Strategies to Reduce Your Out-of-Pocket Cost

Several approaches can lower the real price a Maine patient pays for romosozumab. Not all apply to every situation.

Step 1: Verify Your Insurance Benefit Design

Call the number on the back of your insurance card and ask three questions. Is romosozumab on formulary? Is it processed under medical or pharmacy benefit? What is my specialty-tier coinsurance rate? The answers determine which savings strategies apply.

Step 2: Apply for the Amgen/UCB Savings Card

If you have commercial insurance, enroll in the manufacturer copay program before filling the first prescription. The card must be active at the time of billing. Do not wait until after the first injection, as retroactive application is inconsistent.

Step 3: Ask About Patient Assistance Programs

Amgen operates the Amgen Safety Net Foundation for patients who are uninsured or underinsured. Income-based eligibility criteria apply. Approved patients may receive Evenity at no cost. The foundation's application requires documentation of household income, insurance status, and a valid prescription.

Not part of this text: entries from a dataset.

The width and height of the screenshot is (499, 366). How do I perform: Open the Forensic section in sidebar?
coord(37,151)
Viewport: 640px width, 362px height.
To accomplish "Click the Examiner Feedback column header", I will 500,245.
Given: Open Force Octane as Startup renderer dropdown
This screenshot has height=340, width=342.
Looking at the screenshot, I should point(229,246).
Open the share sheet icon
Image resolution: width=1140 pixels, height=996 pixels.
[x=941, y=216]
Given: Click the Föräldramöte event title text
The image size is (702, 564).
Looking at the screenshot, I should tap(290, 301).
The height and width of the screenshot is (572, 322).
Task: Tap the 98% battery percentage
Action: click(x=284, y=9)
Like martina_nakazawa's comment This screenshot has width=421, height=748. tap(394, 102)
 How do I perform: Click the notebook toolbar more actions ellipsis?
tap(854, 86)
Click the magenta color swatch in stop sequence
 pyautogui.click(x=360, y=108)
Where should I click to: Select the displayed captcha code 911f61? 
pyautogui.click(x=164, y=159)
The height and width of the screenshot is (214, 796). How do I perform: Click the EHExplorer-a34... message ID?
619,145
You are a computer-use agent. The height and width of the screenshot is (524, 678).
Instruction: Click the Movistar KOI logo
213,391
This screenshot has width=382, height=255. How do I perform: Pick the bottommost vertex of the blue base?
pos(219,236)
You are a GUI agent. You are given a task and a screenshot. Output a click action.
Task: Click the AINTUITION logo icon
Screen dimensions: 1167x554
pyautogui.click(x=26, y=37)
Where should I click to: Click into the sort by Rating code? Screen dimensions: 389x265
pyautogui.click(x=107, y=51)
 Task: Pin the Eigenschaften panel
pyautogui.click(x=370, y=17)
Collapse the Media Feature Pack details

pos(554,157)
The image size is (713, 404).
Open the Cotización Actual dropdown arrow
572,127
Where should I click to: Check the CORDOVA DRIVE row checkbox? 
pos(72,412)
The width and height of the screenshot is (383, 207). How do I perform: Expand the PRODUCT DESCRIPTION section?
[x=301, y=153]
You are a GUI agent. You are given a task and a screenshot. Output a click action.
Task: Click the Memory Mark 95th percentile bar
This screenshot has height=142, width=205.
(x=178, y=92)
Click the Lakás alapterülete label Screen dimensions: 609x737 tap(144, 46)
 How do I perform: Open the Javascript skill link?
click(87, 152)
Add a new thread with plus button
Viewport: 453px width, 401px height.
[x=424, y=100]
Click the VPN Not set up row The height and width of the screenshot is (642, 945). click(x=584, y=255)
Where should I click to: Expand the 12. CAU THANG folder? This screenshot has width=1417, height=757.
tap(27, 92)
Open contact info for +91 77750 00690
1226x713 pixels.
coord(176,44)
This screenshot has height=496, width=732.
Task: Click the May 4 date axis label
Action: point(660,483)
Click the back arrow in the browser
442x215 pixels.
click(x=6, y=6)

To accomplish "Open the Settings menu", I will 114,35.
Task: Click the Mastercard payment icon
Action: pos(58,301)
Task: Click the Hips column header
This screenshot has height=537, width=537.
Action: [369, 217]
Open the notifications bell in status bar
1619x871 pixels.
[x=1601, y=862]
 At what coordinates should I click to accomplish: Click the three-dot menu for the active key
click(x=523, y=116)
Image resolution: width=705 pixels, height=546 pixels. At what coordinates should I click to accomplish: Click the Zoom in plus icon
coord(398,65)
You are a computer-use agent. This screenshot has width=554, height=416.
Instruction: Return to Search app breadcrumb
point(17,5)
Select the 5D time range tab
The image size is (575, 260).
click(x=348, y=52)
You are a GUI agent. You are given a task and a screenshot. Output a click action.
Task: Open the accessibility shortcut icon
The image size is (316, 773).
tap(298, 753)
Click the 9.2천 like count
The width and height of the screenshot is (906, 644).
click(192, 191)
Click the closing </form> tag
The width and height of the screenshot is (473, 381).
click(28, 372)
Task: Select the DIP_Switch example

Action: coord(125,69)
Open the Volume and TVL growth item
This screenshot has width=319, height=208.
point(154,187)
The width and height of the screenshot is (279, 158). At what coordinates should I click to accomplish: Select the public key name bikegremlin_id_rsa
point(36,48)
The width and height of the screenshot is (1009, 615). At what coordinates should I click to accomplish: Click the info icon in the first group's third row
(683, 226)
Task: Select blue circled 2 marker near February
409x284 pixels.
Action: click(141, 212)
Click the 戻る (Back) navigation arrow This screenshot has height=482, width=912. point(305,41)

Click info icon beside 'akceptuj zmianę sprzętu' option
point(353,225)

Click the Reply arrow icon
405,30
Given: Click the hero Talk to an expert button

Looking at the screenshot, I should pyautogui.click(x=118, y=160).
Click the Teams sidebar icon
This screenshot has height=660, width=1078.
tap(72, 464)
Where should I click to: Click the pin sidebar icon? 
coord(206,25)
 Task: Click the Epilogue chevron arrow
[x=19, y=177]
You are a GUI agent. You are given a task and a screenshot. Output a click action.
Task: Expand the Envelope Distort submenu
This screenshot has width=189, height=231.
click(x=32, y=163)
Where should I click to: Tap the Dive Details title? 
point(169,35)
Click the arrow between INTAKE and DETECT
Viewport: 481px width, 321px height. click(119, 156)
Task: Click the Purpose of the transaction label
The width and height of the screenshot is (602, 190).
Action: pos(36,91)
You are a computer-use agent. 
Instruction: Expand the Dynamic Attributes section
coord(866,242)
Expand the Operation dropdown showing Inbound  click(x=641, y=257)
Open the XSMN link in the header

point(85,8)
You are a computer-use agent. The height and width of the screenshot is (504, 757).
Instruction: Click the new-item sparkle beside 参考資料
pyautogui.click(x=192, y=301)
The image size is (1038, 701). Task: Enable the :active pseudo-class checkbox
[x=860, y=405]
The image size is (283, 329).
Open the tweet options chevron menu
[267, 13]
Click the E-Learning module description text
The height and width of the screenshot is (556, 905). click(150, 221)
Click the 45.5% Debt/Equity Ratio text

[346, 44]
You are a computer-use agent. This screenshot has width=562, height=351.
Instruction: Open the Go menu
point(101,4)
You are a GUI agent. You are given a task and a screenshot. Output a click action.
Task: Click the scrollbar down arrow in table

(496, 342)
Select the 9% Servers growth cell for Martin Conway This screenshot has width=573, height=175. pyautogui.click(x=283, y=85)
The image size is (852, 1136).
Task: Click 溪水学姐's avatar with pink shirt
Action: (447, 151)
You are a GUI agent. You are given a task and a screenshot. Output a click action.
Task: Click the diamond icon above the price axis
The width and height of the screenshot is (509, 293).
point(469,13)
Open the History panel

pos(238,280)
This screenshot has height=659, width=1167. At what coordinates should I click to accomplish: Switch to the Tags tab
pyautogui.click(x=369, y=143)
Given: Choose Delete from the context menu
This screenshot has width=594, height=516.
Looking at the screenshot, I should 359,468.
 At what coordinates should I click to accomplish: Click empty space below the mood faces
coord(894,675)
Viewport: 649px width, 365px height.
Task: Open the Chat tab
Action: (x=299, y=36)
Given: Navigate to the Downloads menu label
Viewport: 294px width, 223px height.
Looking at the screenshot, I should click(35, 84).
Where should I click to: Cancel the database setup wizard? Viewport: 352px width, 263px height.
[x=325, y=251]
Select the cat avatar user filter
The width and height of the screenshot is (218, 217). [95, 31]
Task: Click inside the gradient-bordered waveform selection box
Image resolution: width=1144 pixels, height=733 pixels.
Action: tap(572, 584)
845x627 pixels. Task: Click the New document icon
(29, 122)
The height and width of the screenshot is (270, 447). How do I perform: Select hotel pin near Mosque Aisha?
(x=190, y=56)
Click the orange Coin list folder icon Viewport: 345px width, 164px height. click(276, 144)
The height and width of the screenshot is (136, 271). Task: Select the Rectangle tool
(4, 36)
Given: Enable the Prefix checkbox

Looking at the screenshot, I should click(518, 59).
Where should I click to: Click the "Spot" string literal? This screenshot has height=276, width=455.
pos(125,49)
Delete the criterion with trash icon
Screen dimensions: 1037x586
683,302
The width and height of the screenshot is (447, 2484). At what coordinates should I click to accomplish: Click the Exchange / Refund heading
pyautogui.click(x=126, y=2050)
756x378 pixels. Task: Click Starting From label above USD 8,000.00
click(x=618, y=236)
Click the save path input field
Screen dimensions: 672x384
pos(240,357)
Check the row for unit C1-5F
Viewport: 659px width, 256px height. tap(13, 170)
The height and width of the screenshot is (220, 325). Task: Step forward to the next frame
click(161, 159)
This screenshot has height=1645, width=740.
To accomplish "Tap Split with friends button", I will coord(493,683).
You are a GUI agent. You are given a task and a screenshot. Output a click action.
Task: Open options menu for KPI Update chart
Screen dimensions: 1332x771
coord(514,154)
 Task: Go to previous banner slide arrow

Step 4: Explore 503A Compounding

If branded Evenity is financially inaccessible and insurance denial is final after appeal, a conversation with the prescriber about compounded romosozumab from a licensed Maine 503A pharmacy is appropriate. Request documentation of the pharmacy's USP 797 compliance, ingredient sourcing, and potency testing protocols.

Step 5: Sequence Therapy to Maximize Value

The Endocrine Society guideline recommends following romosozumab with an antiresorptive agent (bisphosphonate or denosumab) to maintain bone density gains. Planning the full treatment sequence in advance allows the prescriber to submit PA for both the romosozumab course and the follow-on agent simultaneously, reducing gaps in coverage.

Cardiovascular Safety and Cost-Benefit Context

The cost discussion for romosozumab cannot be separated from its cardiovascular safety profile. The ARCH trial reported that 2.5% of romosozumab-treated patients experienced a major adverse cardiovascular event (MACE) at 12 months, compared to 1.9% in the alendronate group [1]. This finding led the FDA to add a boxed warning in 2019.

Who Should Avoid Romosozumab

Patients who have had a myocardial infarction or stroke within the past 12 months should not receive romosozumab. The prescriber should also consider whether the patient has other cardiovascular risk factors (uncontrolled hypertension, history of ischemic heart disease, peripheral vascular disease) that might shift the risk-benefit calculation toward an alternative agent such as teriparatide or denosumab.

The Fracture Reduction Data

Despite the cardiovascular signal, romosozumab's efficacy in fracture prevention is substantial. In the FRAME trial (N=7,180), romosozumab reduced new vertebral fractures by 73% at 12 months versus placebo (0.5% vs. 1.8%, P<0.001) [2]. The ARCH trial showed that the romosozumab-to-alendronate sequence reduced clinical fractures by 27% compared to alendronate alone over 33 months [1]. For patients at very high fracture risk with acceptable cardiovascular profiles, the clinical benefit supports the financial investment.

Dr. Felicia Cosman, a lead investigator on multiple romosozumab trials and professor of medicine at Columbia University, has stated: "Romosozumab represents a unique mechanism in osteoporosis treatment because it both builds new bone and reduces bone breakdown simultaneously, something no other approved agent does."

The American College of Rheumatology's 2022 guideline for glucocorticoid-induced osteoporosis notes: "For adults at high fracture risk, romosozumab is conditionally recommended when bisphosphonates are not appropriate, given its dual anabolic and antiresorptive mechanism."

Prescribers in Maine should perform a baseline cardiovascular risk assessment before initiating romosozumab and document this assessment in the medical record. A resting ECG and review of cardiac history should be standard practice, not optional.